Last week I wrote about effective feedback and the different ways students might get feedback during the learning process. This feedback for students doesn’t have to be comments on a paper, a rubric or test scores.
The feedback loop goes both ways. You as the teacher are also always looking for feedback from your students in order to know what the next lesson is or how to tweak things for maximum understanding or to determine the members of your next small group. You, too, don’t need to mark work in order to get feedback on how your students are doing. You probably want to collect two types of feedback.

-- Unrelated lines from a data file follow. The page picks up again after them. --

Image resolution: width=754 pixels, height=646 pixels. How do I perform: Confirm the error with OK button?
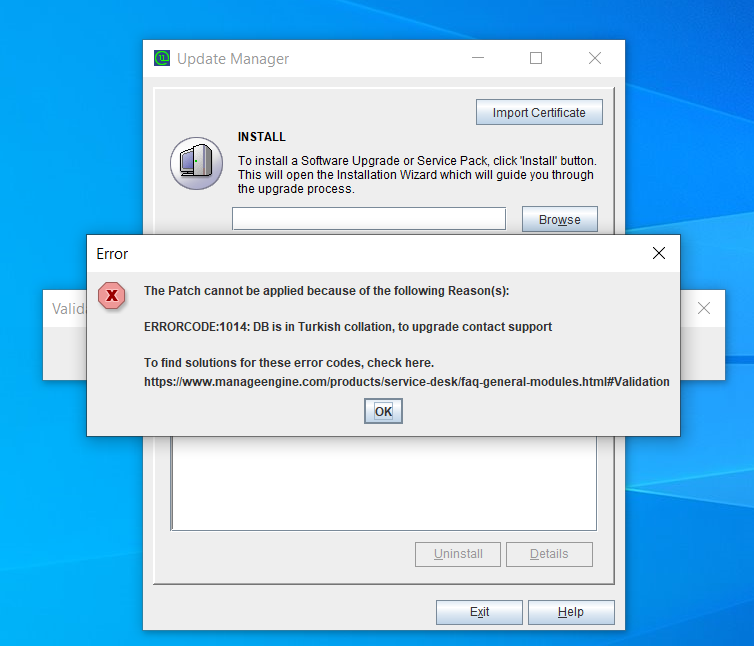coord(383,411)
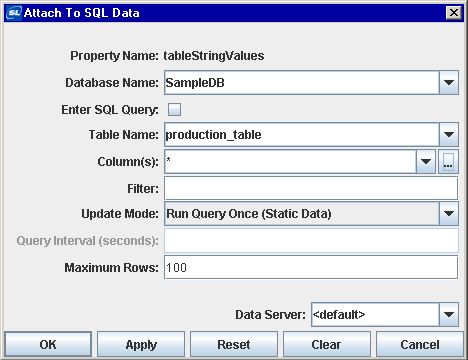Image resolution: width=468 pixels, height=360 pixels.
Task: Open the Column(s) dropdown arrow
Action: pyautogui.click(x=426, y=162)

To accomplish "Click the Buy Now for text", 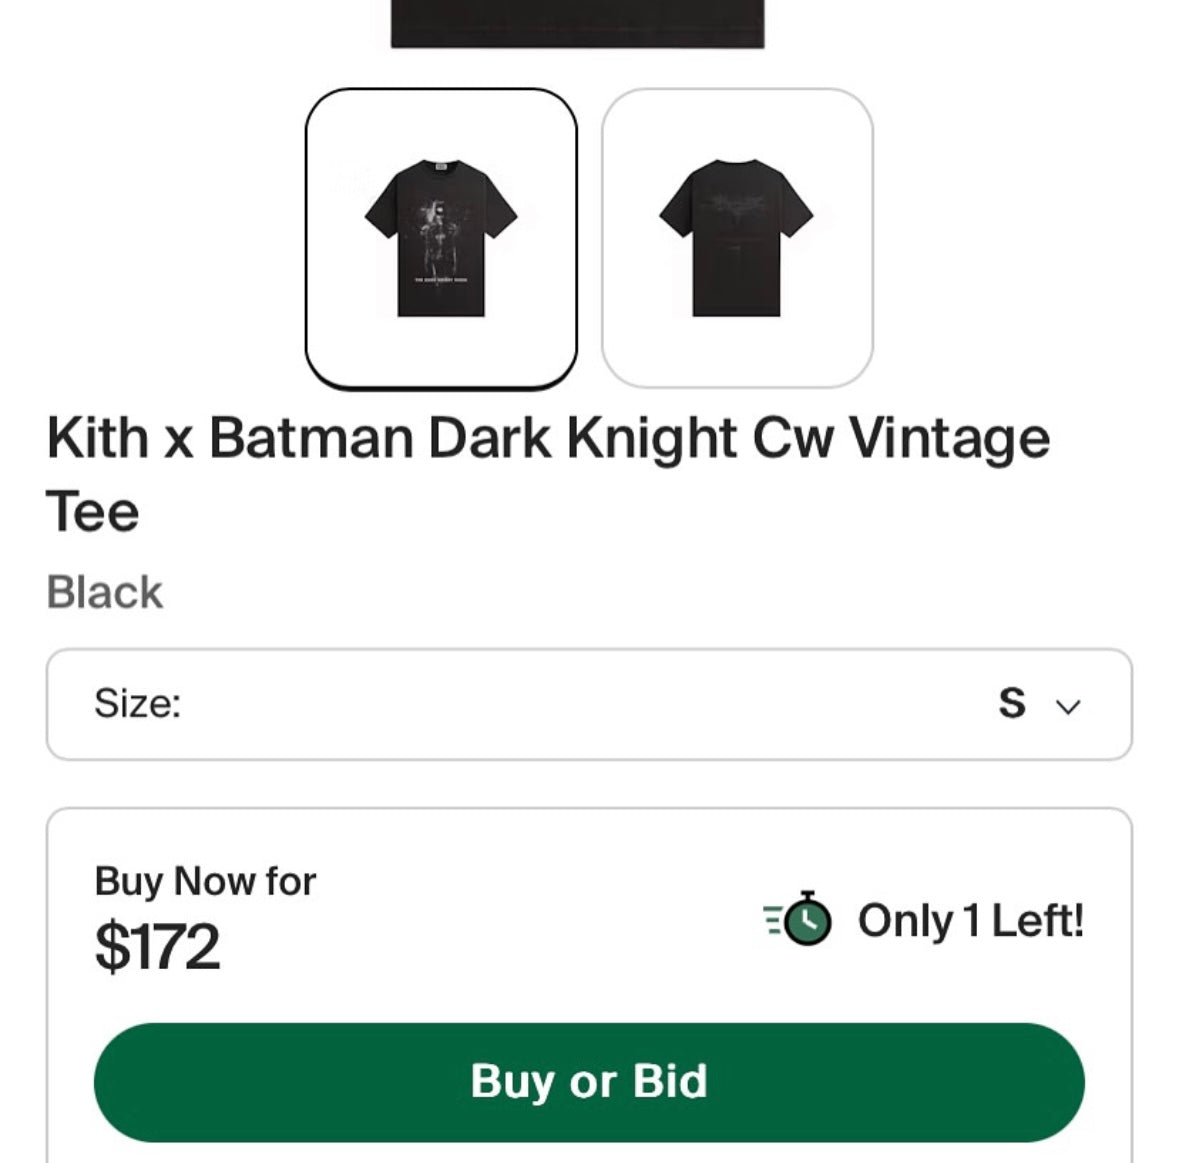I will 204,881.
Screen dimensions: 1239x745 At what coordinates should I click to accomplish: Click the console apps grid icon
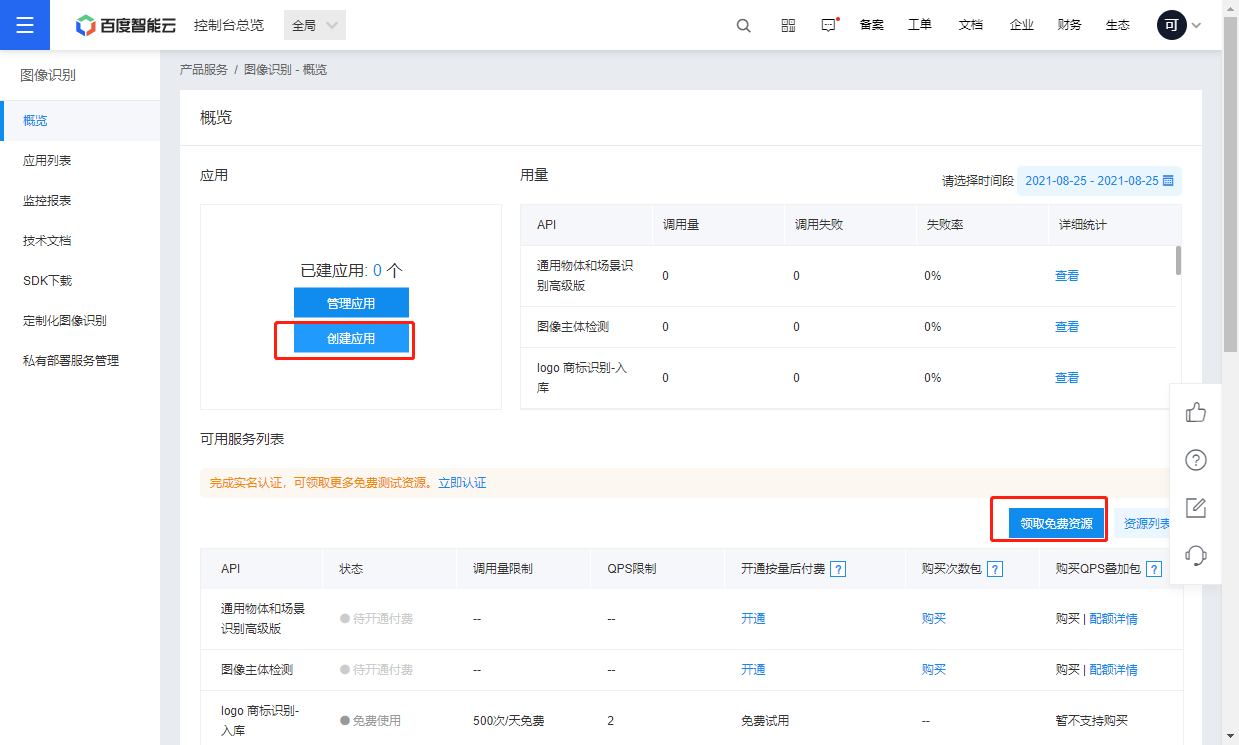click(x=788, y=25)
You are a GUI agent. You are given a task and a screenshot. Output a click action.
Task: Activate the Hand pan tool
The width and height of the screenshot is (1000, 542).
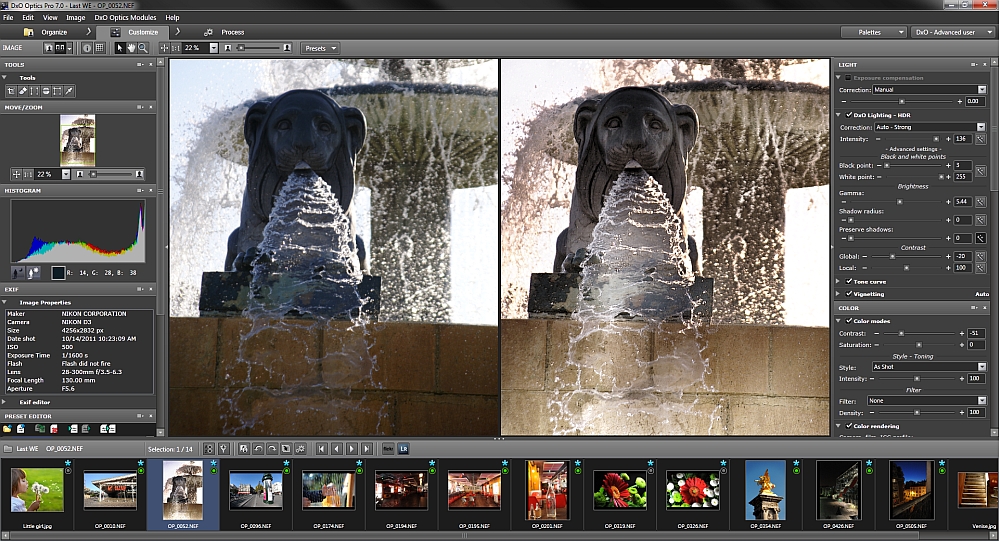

One kind is very informal and might be called intentional noticing. These are the many observations that you make all day long about how your students are doing with the learning at hand. This kind of intentional noticing is not as easy to do as you may think. At the end of each day you will have been involved in a myriad of discussions and observations with students but may still be unclear as to what you have intentionally noticed. However, when you are planned and purposeful in your lesson design, you can also be planned and purposeful in your intentional observing. For example, you may be intentionally noticing whether students are using the information from the mini-lesson in their work. You may be intentionally noticing whether students are using the specific vocabulary of the lesson. You may be intentionally noticing whether students are taking risks in their problem solving. You may be intentionally noticing how they are applying previously learned strategies. You may intentionally noticing the types of errors they are making.
The same kinds of teaching conditions that you use to help students get feedback will also allow you to get feedback: small group instruction, little whiteboards or Kahoots, conferences, sitting with groups of students as they work. At the end of each of those activities, you are thinking, what do I know now about my students that I didn’t know before and how am I going to address those needs?
The other kind of intentional feedback that you get, you will want to record. You can’t possibly record everything you notice. However, you may wish to record some specific kinds of information during this learning phase that may add to your assessment record in determining a final grade. These are the intentional observations and conversations that you have with students that give you insight into their understanding of concepts. If, in these instances, the information you glean demonstrates an independent understanding of the concepts, you can use this in a summative way. These recorded observations and conversations can be used in both determining next steps and in evaluating students. The problem with using non-recorded observations and conversations as part of your grade determination is that you cannot prove anything in case a parent is curious about how a grade was determined.
All this talk about feedback is really talking about formative assessment. I don’t like the word “assessment” here because I think it misleads us into thinking about assignments, quizzes and rubrics. Instead you want to think about planned and purposeful teaching and the types of activities you do that help students learn and help you to know your students better. When your students change and grow and when you make decisions based on what you are learning then you are doing assessment for and as learning.